WHAT TO PRODUCE:
Please write the next part of the Giraph mailing-list thread below, starting right after its last line.

DOCUMENT SEGMENT:
------------------------------------------------
On Mon, Jan 23, 2012 at 6:16 AM, Claudio Martella <
claudio.marte...@gmail.com> wrote:

> Hi,
>
> I've been struggling with a similar problem and that's why i've
> started working on the out-of-core message management, when the memory
> shrinks. Your particular problem can get to an upper bound of
> exponential space complexity, which you experience with the OOM. the
> possible paths you can extract for each source vertex are about
> O(d^l), where d is the average degree of the graph and l is the max
> length of the extracted path (if you do shortest paths, then it's the
> diameter).
>
> Giraph is all good and fast but it's all in-memory and for this reason
> it currently lacks a solution to your problem. I suggest you wait
> until GIRAPH-45 is ready (I should write an email tonight about that
> patch).
>
> Hope it makes sense to you,
> Claudio
>
> On Mon, Jan 23, 2012 at 10:56 AM, André Kelpe
> > Hi list,
> >
> > I have been investigating giraph for a week now and I have a huge
> stability
> > problem. I am running the trunk against a CDH3u2 hadoop cluster. The
> problem
> > I am trying to solve goes as follows:
> >
> > In a graph there are 3 kinds of vertices:
> >
> > 1: end of the world vertices, which have only 1 connected edge
> > 2: bivalent vertices, which have exactly 2 connected edges
> > 3: multivalent vertices that have n-edges connected (n>2)
------------------------------------------------
DATA:
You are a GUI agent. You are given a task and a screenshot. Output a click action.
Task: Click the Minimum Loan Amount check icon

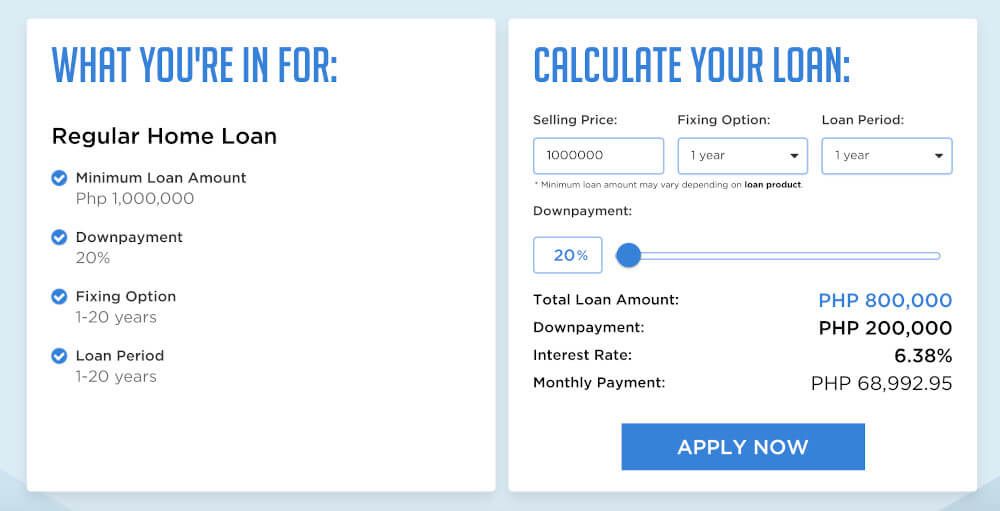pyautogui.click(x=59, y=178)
------------------------------------------------
FINAL RESULT:
> >
> > The goal is now to calculate for each vertex that is not in category 2
> all
> > the paths to the other reachable non bivalent vertices. One could say all
> > pathes between all non-bivalent vertices.
> >
> > To give an example:
> >
> >                                        [9]
> >                                         |
> >                                         |
> >                                        <12>
> >                                         |
> >                                         |
> >      [5]-----<13>-----[6]-----<11>-----[7]-----<10>-----[8]
> >
> > In this path I want to know that [5] forms a path to [7] via the edges
> <13>
> > and <11>. [7] forms a path via <12> with [9], via <10> with [8] and via
> > <11><13> with [5]. You get the idea... Directionality is not important.
> >
> > The algorithm I have is pretty straight forward, in superstep 0 all
> vertices
> > that are non-bivalent send a message to their neighbours via which edge
> they
> > are reachable. In all following supersteps the bivalent vertices are
> simply
> > forwarding this information and the non-bivalent ones are terminating the
> > algorithm. The messages that they sent are made using Textwritable
> instances
> > encoding the path.
> >
> > If I run this algorithm on input with 1 million edges it never finishes,
> the
> > master process and then the others always go out of memory, even with a
> 10GB
> > heap. I know that java programs can be memory hungry, but 10GB heap for
> > processing a 40MB input file is a bit to much in book. I have tried all
> sorts
> > of settings, like disabling checkpoints, but nothing makes it finish. I
> also
> > see a slowdown in processing, the first 20ish supersteps are done in no
> time,
> > but then the processing slows down until it crashes in superstep 47.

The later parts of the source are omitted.